In this dissertation, we present a structure-aware representation learning method to address these challenges. Rather than solely relying on end-to-end supervised learning, we first use deep learning to learn multi-level representations that explicitly model the structures of individual objects, such as their shape and geometry, and then map the representations to the final prediction with a shallow classifier like a single-layer perceptron. This approach achieves more robust performance for non-object-centric visual data as it explicitly extracts structure-aware representations from the input. Additionally, the method disentangles representation learning and classification. Thus, analyzing the shallow classifier can provide quantitative interpretation of why a prediction is made. We demonstrate the effectiveness of our approach on several standard computer vision benchmark datasets, as well as real-world medical applications like dry eye disease diagnosis, and 3D dental casting.
Part I of the dissertation describes a segmentation-based method to learn instance-level representations that enable us to understand the individual characteristics of objects. We demonstrate its effectiveness with an application to multi-level gland morphology quantification from medical images for disease diagnosis purposes.
Part II presents approaches for learning geometric shape representations from visual data and how such representations can be used for reconstructing 3D shapes. We provide a medical application of 3D dental casting and jaw reconstruction.

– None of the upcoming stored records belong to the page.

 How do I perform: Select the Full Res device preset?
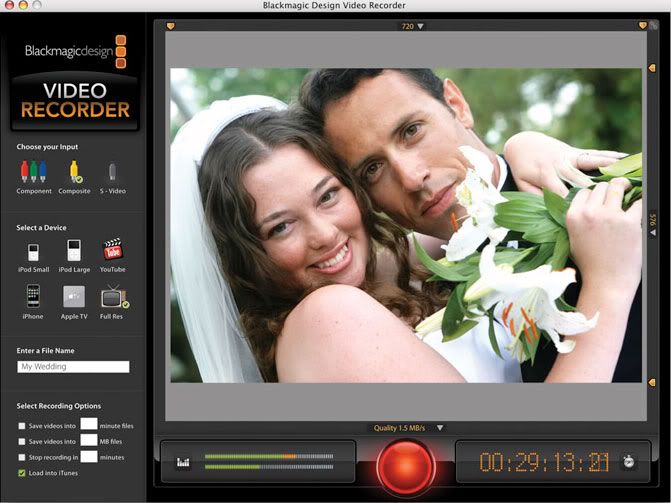point(112,296)
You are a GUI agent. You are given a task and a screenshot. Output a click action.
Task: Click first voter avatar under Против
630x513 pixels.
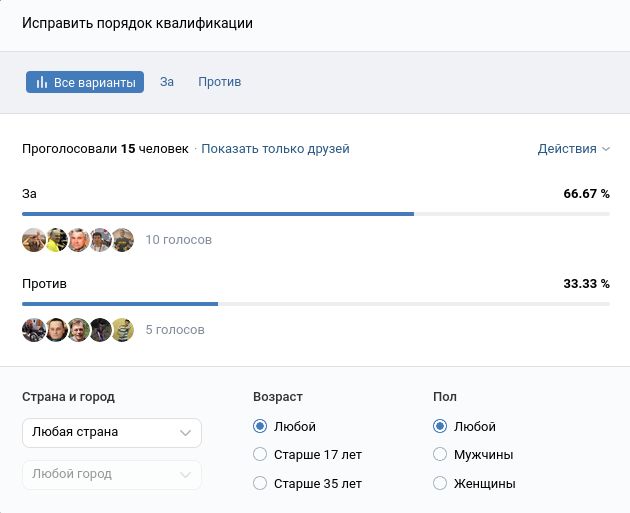pyautogui.click(x=33, y=330)
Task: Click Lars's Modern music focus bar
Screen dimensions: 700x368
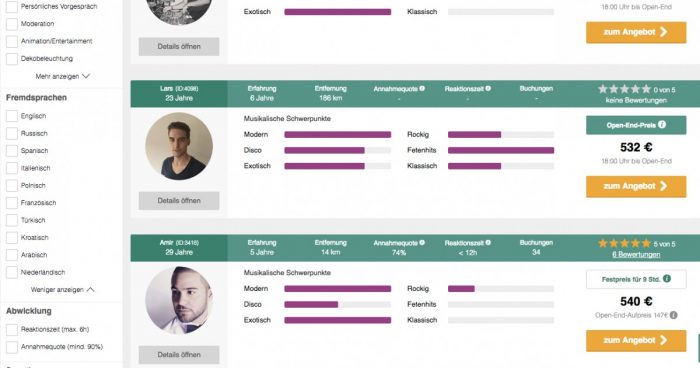Action: (338, 134)
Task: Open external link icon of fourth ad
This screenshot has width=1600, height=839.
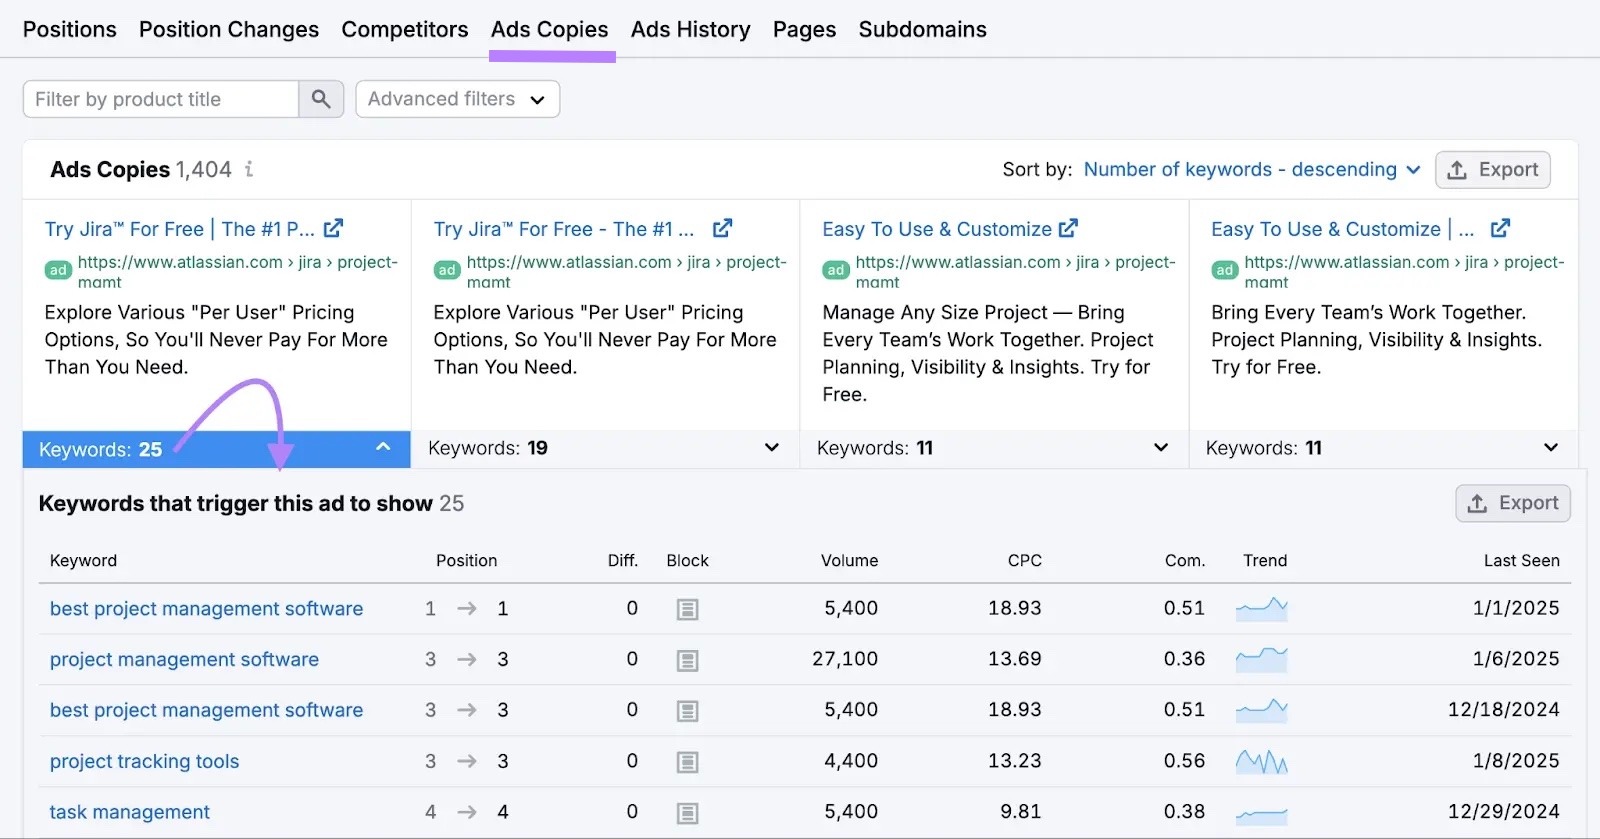Action: pyautogui.click(x=1500, y=229)
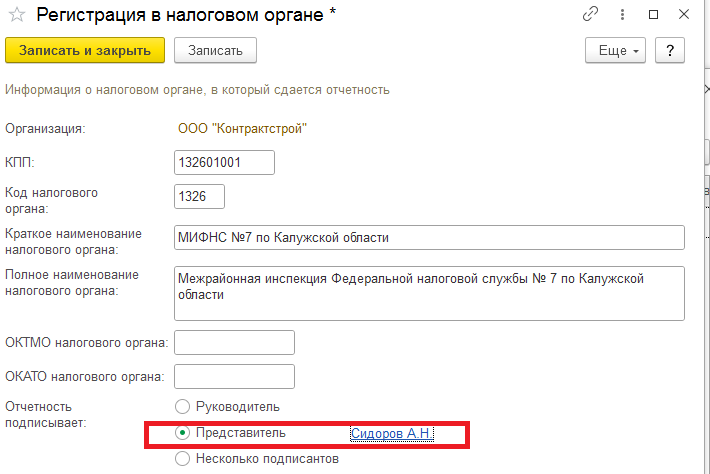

In Part III, based on the instance-level and shape-aware representations from previous parts, we map the representations to the final prediction with a shallow model and show how it could be analyzed and interpreted. We demonstrate an application to demographics prediction from medical images, where we can identify the most relevant features that inform the model's decision and improve its reliability.
To make the proposed method suitable for deployment for practical uses, Part IV introduces how we improve the efficiency of deep learning models using constrained neural optimization. We provide its special cases including orthogonal convolutional neural networks and recurrent parameter generators.